I’ve been accused of being a 'homer' – someone who is so devoted to the metro area he lives near that he overplays its good points and has a blind spot for its shortcomings. I make no apologies for being this way about Boston, for as the Standels sang long ago: “I love that dirty water; oh, Boston, you’re my home.”
People most often see my 'homeristic' tendencies through my devotion to the local sports teams. In summer, I bleed Red Sox red; in the fall, Patriots’ blue; and in the winter, the black and gold of the Stanley Cup Champion Boston Bruins…with a tinge of Celtic green thrown in for good measure. But while I am committed to the superiority of the local sports entries, there is another industry where I am firmly convinced that Boston is the world leader bar none. When it comes to the health care industry, I do not stray far from the feelings of my father who used to carry a note in his wallet that said, “In case of medical emergency, ship me back to Boston.”
This devotion does have its limits, however. Just as I am not so jaded as to believe that the Red Sox will win every game (although I do believe the Patriots can since they did it once before), I also know that Boston’s health care centers are not perfect and can fall victim to mistakes. And when it comes to the health care industry, since the early part of my career writing about technology came on the health care IT (HCIT) side, I know the vulnerabilities that exist.
Knowing the vulnerabilities that exist and actually learning they have been exploited are two different things, though. So when I read in the blog of my friend Bob Mitchell, a long-time journalist and blogger on subjects in the HCIT field, that Beth Israel Deaconess Medical Center had been yet another victim of a virus that led to personal information being stolen, I was taken aback a bit.
The “B-I,” as most call it around here, is highly respected not only for top-notch health care provision, but also for being on the leading edge of HCIT implementation and use; as proof of that rare intersection, their CIO, John Halamka, is also an MD. For them to have fallen victim is more evidence that even the best IT systems are vulnerable if due diligence is not paid.
“The hospital said that an unnamed computer service vendor had failed to restore proper security settings on a computer after performing maintenance on it. The computer was later found to be infected with a virus, which transmitted data files to an unknown location.
“The computer contained medical record numbers, names, gender, and dates of birth from 2,021 patients, as well as the names and dates of radiology procedures that had been performed…”
Mitchell went on to add that none of the stolen information included Social Security numbers or financial data, but still, there was information “in the wind” because someone failed to do their due diligence and left a computer vulnerable to being hacked.
All it takes is one computer to let its guard down and all the vulnerabilities within a company’s IT system become exposed. This is why due diligence over not only the security of an IT system, but also over all possible gateways to nefarious networkers need to be made visible through some form of structural analysis because, as I often quote Muhammad Ali, “you can’t hit what you can’t see.”
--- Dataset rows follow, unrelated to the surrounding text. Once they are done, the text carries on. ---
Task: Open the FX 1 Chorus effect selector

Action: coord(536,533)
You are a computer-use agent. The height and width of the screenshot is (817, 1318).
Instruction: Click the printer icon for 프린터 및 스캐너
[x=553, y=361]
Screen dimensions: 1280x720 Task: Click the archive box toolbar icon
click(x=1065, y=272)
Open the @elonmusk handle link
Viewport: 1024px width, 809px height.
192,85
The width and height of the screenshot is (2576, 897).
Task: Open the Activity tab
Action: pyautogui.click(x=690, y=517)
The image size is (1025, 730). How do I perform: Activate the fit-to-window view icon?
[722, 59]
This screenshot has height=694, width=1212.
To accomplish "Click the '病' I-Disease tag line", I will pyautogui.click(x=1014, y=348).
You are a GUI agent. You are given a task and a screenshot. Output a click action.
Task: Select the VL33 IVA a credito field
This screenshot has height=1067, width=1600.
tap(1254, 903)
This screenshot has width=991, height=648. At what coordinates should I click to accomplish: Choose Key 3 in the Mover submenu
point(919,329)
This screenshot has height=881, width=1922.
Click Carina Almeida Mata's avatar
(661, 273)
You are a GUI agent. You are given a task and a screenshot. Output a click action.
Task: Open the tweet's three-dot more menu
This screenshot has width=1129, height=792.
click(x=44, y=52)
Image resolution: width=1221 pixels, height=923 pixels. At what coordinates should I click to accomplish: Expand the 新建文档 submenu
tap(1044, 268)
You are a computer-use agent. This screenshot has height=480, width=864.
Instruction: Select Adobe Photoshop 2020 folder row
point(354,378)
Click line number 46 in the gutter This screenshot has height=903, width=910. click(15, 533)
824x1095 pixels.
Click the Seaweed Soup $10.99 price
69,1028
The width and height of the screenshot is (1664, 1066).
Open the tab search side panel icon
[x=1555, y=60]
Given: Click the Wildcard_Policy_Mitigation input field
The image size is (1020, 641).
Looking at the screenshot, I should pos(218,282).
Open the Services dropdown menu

Organizations need to look to the “enemy within” and ensure that the structural quality of the applications that house and handle their personal data are sound and thereby impervious to attack. This can best be done through a system of automated analysis and measurement, which can assess thousands upon thousands of lines of code as well as interfaces and other structural factors that can result in software malfunction, and which manual analysis cannot detect efficiently.
You see, lack of attention to the structural quality of the application software on the IT system of any organization can have disastrous results. When those vulnerabilities exist on the IT system of one of the world’s finest health care providers, though, structural quality becomes a matter of life and death.